**EXERCISE DIRECTIONS**.
Reproduce without any pictures the lines from the one that contains "Click the crown atop the avatar monogram" through the end of the records, exactly as written.
═══ RECORDS FOR THIS TASK
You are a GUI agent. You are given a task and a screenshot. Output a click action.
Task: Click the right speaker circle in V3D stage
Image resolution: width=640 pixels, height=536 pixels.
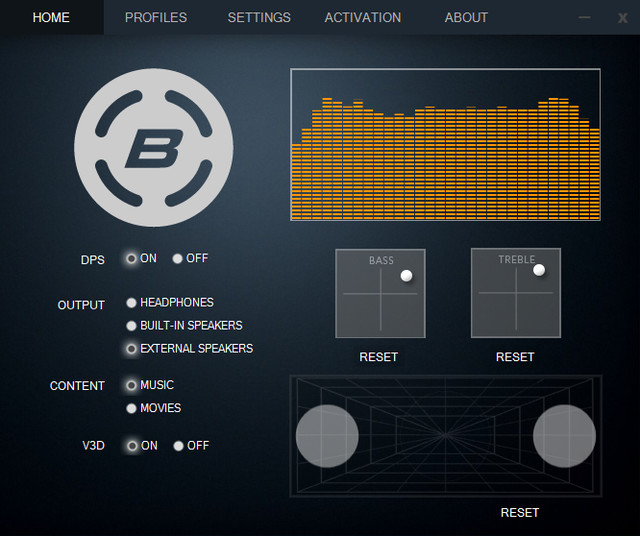click(564, 436)
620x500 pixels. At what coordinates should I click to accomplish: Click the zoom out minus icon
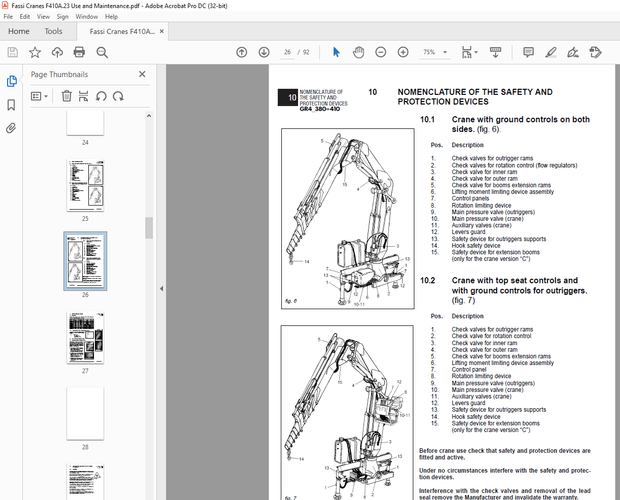pyautogui.click(x=382, y=52)
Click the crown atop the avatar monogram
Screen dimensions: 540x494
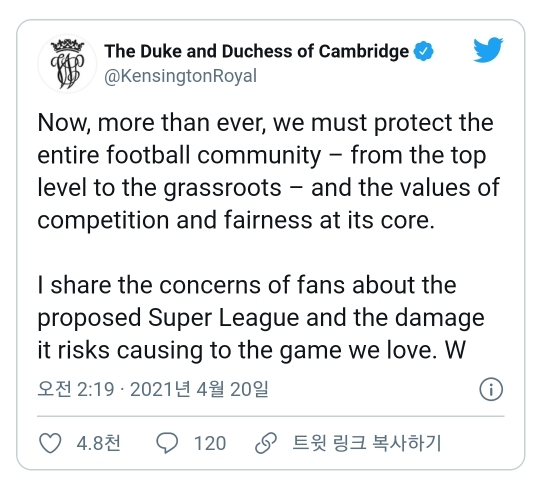click(68, 46)
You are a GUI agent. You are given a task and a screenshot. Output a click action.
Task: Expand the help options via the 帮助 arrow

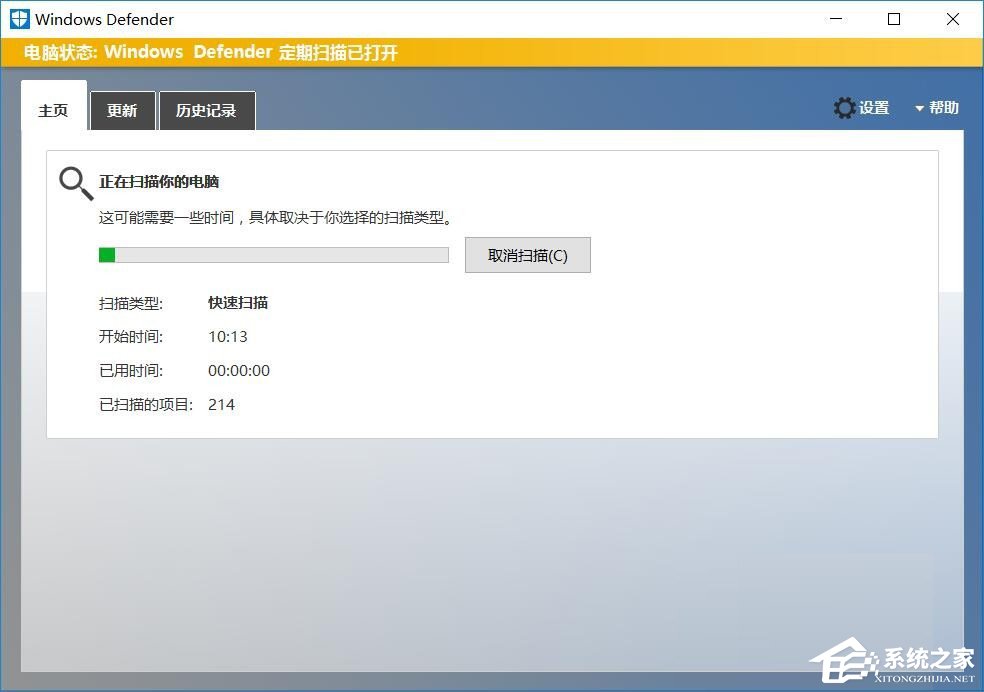tap(920, 107)
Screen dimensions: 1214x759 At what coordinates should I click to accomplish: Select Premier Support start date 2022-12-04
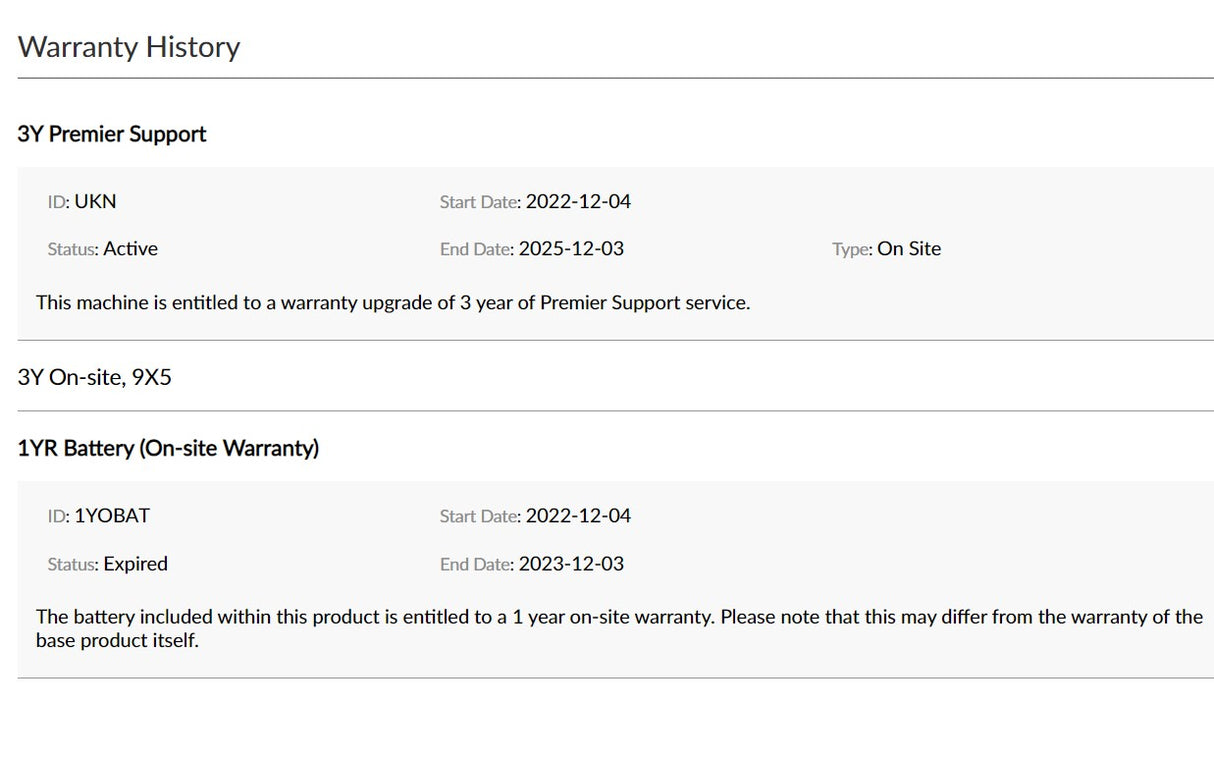pyautogui.click(x=578, y=201)
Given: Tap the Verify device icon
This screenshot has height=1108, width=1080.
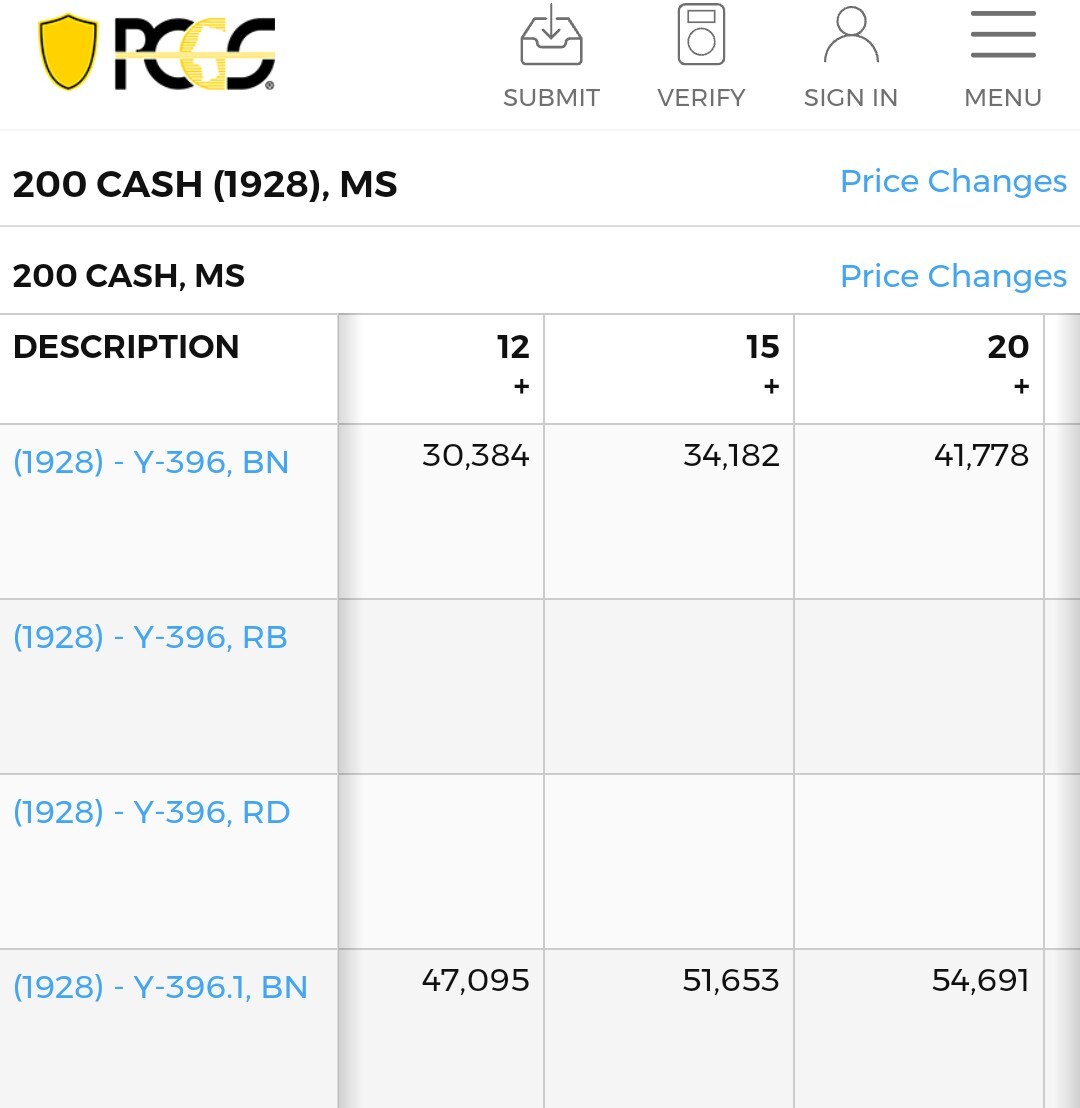Looking at the screenshot, I should click(701, 36).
══════
**RESPONSE TO THE EXERCISE**.
Click the crown atop the avatar monogram
Screen dimensions: 540x494
click(68, 46)
You are a GUI agent. You are given a task and a screenshot. Output a click action.
Task: Expand the help options via the 帮助 arrow

tap(920, 107)
Screen dimensions: 1214x759 At what coordinates should I click to accomplish: Select Premier Support start date 2022-12-04
pyautogui.click(x=578, y=201)
Given: Tap the Verify device icon
This screenshot has height=1108, width=1080.
Looking at the screenshot, I should click(701, 36).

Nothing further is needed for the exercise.